→ Excerpt to read:
=-=-=-=-=

WARNING: This model has been trained on instructions but has not undergone safety or value alignment.

Work In Progress: New versions will be released over the coming months.

ALIA-40b-fc Model Card

The ALIA-40b-fc-2605 model is a fine-tuned variant of a context-extended base ALIA-40b model, which was pre-trained from scratch on 9.83 trillion tokens of carefully curated data spanning 35 European languages (including code). This version is primarily optimized for robust, reliable function calling, while still capable of following user prompts and engaging in multi-turn dialogue.

In keeping with our commitment to open-source development, all tools and sources used to process and create the training data are open-licensed. For clarity, our definition of open-licensed excludes any source, tool, model, or dataset whose terms of use impose restrictive conditions that impede standard open reuse.

This model is released under the permissive Apache 2.0 license.

=-=-=-=-=

→ Assigned task 1: From the ALIA-40b-fc model card, extract the passage between "WARNING: This model" and "the coming months.", inclusive, without changing a word.
→ Assigned task 2: Extend the ALIA-40b-fc model card past its final sentence with a few more paragraphs in the same style.

→ Dataset:
=-=-=-=-=

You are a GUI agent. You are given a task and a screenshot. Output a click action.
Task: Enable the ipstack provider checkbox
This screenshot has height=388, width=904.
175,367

=-=-=-=-=

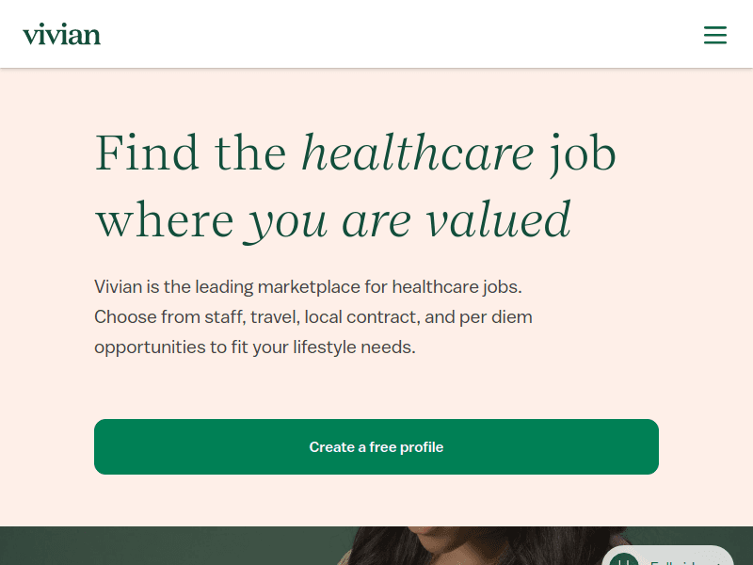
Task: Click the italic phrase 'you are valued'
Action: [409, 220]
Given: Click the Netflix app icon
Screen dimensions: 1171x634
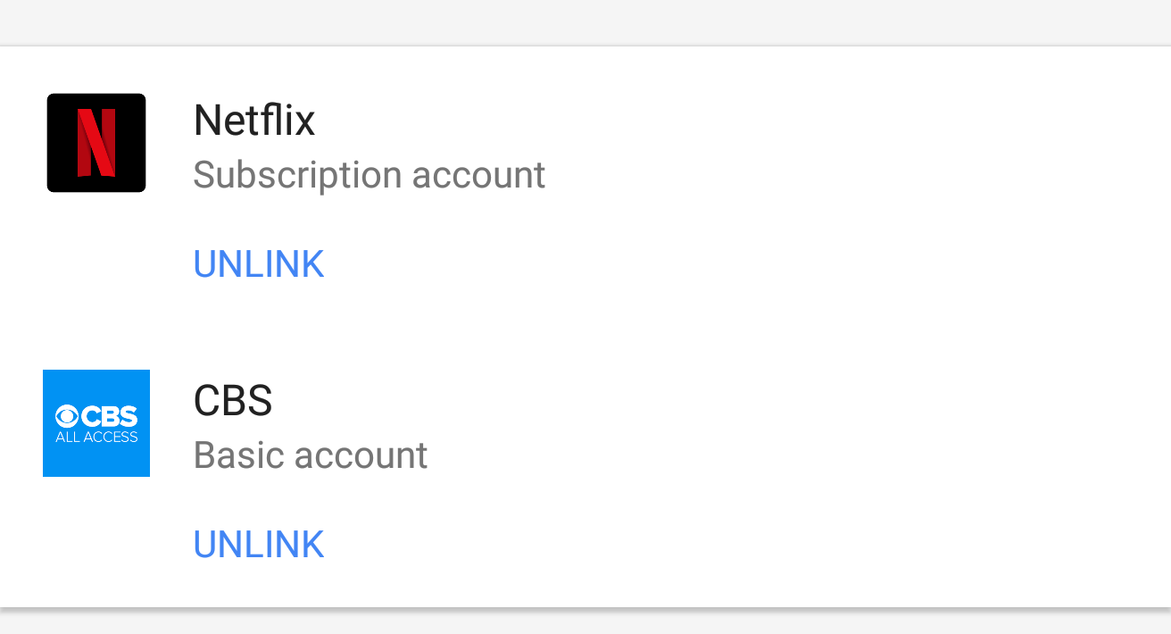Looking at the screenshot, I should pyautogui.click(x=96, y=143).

=-=-=-=-=

→ Response 1:
WARNING: This model has been trained on instructions but has not undergone safety or value alignment.

Work In Progress: New versions will be released over the coming months.

→ Response 2:
To visit the model cards of other model versions, please refer to the Model Index.

Model Details

Description

The ALIA-40b is a transformer-based, decoder-only language model that was pre-trained from scratch on 9.37 trillion tokens of meticulously curated data. It subsequently underwent continued pretraining on additional 424 billion high-quality tokens, and was further extended with a supplementary 39 billion tokens drawn from a similarly diverse mixture, totalling 9.83 trillion tokens.

ALIA-40b-fc is an fine-tuned variant of ALIA-40b. Its development process comprises, in contrast to previous version, only two consecutive stages, each targeting a specific capability: (1) long-context adaptation to extend the model’s context window, (2) supervised fine-tuning to improve function calling capabilities. This means that this checkpoint has not yet undergone an alignment process, unlike previous versions.

After long-context adaptation, our post-training process consists of a supervised fine-tuning (SFT) stage to strengthen function calling and include conversational capabilities.

Although the base model is highly multilingual, the post-training process focused primarily on English due to the limited availability of high-quality datasets in other languages. Evaluation coverage outside English also remains limited. Future releases aim to further strengthen multilingual capabilities through the generation of high-quality synthetic data.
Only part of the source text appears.